Dataset extract:
=== Begin Enclosure ===

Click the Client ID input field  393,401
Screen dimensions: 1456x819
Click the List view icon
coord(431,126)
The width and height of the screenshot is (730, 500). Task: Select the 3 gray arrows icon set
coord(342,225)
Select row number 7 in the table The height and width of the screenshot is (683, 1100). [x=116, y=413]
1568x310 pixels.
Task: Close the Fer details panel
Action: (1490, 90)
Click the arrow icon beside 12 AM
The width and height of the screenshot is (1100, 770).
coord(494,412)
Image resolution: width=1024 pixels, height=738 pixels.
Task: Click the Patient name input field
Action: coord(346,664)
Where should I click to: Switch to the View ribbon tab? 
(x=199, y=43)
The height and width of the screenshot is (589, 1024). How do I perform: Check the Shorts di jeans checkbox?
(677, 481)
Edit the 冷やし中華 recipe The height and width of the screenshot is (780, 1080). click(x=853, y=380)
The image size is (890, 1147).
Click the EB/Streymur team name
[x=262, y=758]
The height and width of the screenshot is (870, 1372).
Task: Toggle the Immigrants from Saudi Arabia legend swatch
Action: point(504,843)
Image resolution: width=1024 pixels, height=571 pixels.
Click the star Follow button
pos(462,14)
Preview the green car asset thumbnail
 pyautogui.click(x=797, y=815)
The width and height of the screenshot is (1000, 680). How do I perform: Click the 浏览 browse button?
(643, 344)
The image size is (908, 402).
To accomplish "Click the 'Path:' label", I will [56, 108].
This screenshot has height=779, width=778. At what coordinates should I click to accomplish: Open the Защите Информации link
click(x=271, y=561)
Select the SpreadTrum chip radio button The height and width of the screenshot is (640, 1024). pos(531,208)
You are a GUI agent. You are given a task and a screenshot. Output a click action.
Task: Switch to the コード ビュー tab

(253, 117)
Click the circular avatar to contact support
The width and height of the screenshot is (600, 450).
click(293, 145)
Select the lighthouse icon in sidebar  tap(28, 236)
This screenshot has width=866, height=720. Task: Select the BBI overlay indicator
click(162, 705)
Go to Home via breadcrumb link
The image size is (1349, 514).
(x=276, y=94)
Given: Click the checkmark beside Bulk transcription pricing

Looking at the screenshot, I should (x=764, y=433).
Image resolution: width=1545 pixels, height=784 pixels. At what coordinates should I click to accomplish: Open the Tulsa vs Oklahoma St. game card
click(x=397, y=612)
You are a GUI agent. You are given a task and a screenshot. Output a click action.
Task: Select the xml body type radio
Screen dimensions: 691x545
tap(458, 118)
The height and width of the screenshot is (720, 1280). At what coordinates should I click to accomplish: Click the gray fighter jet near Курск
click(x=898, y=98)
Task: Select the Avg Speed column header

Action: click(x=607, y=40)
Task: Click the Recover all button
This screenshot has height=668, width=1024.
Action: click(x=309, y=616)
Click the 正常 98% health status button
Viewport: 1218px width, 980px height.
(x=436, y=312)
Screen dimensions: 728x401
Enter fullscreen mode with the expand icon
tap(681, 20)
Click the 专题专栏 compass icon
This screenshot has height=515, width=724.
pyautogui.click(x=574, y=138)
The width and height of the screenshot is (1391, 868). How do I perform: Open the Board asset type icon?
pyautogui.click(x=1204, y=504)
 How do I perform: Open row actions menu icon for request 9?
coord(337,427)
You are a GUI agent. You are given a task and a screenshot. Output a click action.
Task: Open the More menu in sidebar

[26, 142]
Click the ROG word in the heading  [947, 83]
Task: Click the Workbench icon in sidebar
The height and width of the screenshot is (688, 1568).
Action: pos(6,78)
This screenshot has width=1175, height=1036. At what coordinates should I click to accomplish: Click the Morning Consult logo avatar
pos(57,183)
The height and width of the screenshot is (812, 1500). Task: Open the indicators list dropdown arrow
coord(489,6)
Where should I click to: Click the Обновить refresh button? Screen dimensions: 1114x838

=== End Enclosure ===

Work instruction: Repeat every line of the material exactly as given.

Solved problem:
Click the Client ID input field  393,401
Screen dimensions: 1456x819
Click the List view icon
coord(431,126)
The width and height of the screenshot is (730, 500). Task: Select the 3 gray arrows icon set
coord(342,225)
Select row number 7 in the table The height and width of the screenshot is (683, 1100). [x=116, y=413]
1568x310 pixels.
Task: Close the Fer details panel
Action: (1490, 90)
Click the arrow icon beside 12 AM
The width and height of the screenshot is (1100, 770).
coord(494,412)
Image resolution: width=1024 pixels, height=738 pixels.
Task: Click the Patient name input field
Action: coord(346,664)
Where should I click to: Switch to the View ribbon tab? 
(x=199, y=43)
The height and width of the screenshot is (589, 1024). How do I perform: Check the Shorts di jeans checkbox?
(677, 481)
Edit the 冷やし中華 recipe The height and width of the screenshot is (780, 1080). click(x=853, y=380)
The image size is (890, 1147).
Click the EB/Streymur team name
[x=262, y=758]
The height and width of the screenshot is (870, 1372).
Task: Toggle the Immigrants from Saudi Arabia legend swatch
Action: point(504,843)
Image resolution: width=1024 pixels, height=571 pixels.
Click the star Follow button
pos(462,14)
Preview the green car asset thumbnail
 pyautogui.click(x=797, y=815)
The width and height of the screenshot is (1000, 680). How do I perform: Click the 浏览 browse button?
(643, 344)
The image size is (908, 402).
To accomplish "Click the 'Path:' label", I will [56, 108].
This screenshot has height=779, width=778. At what coordinates should I click to accomplish: Open the Защите Информации link
click(x=271, y=561)
Select the SpreadTrum chip radio button The height and width of the screenshot is (640, 1024). pos(531,208)
You are a GUI agent. You are given a task and a screenshot. Output a click action.
Task: Switch to the コード ビュー tab

(253, 117)
Click the circular avatar to contact support
The width and height of the screenshot is (600, 450).
click(293, 145)
Select the lighthouse icon in sidebar  tap(28, 236)
This screenshot has width=866, height=720. Task: Select the BBI overlay indicator
click(162, 705)
Go to Home via breadcrumb link
The image size is (1349, 514).
(x=276, y=94)
Given: Click the checkmark beside Bulk transcription pricing

Looking at the screenshot, I should (x=764, y=433).
Image resolution: width=1545 pixels, height=784 pixels. At what coordinates should I click to accomplish: Open the Tulsa vs Oklahoma St. game card
click(x=397, y=612)
You are a GUI agent. You are given a task and a screenshot. Output a click action.
Task: Select the xml body type radio
Screen dimensions: 691x545
tap(458, 118)
The height and width of the screenshot is (720, 1280). At what coordinates should I click to accomplish: Click the gray fighter jet near Курск
click(x=898, y=98)
Task: Select the Avg Speed column header

Action: click(x=607, y=40)
Task: Click the Recover all button
This screenshot has height=668, width=1024.
Action: click(x=309, y=616)
Click the 正常 98% health status button
Viewport: 1218px width, 980px height.
(x=436, y=312)
Screen dimensions: 728x401
Enter fullscreen mode with the expand icon
tap(681, 20)
Click the 专题专栏 compass icon
This screenshot has height=515, width=724.
pyautogui.click(x=574, y=138)
The width and height of the screenshot is (1391, 868). How do I perform: Open the Board asset type icon?
pyautogui.click(x=1204, y=504)
 How do I perform: Open row actions menu icon for request 9?
coord(337,427)
You are a GUI agent. You are given a task and a screenshot. Output a click action.
Task: Open the More menu in sidebar

[26, 142]
Click the ROG word in the heading  [947, 83]
Task: Click the Workbench icon in sidebar
The height and width of the screenshot is (688, 1568).
Action: pos(6,78)
This screenshot has width=1175, height=1036. At what coordinates should I click to accomplish: Click the Morning Consult logo avatar
pos(57,183)
The height and width of the screenshot is (812, 1500). Task: Open the indicators list dropdown arrow
coord(489,6)
Where should I click to: Click the Обновить refresh button? Screen dimensions: 1114x838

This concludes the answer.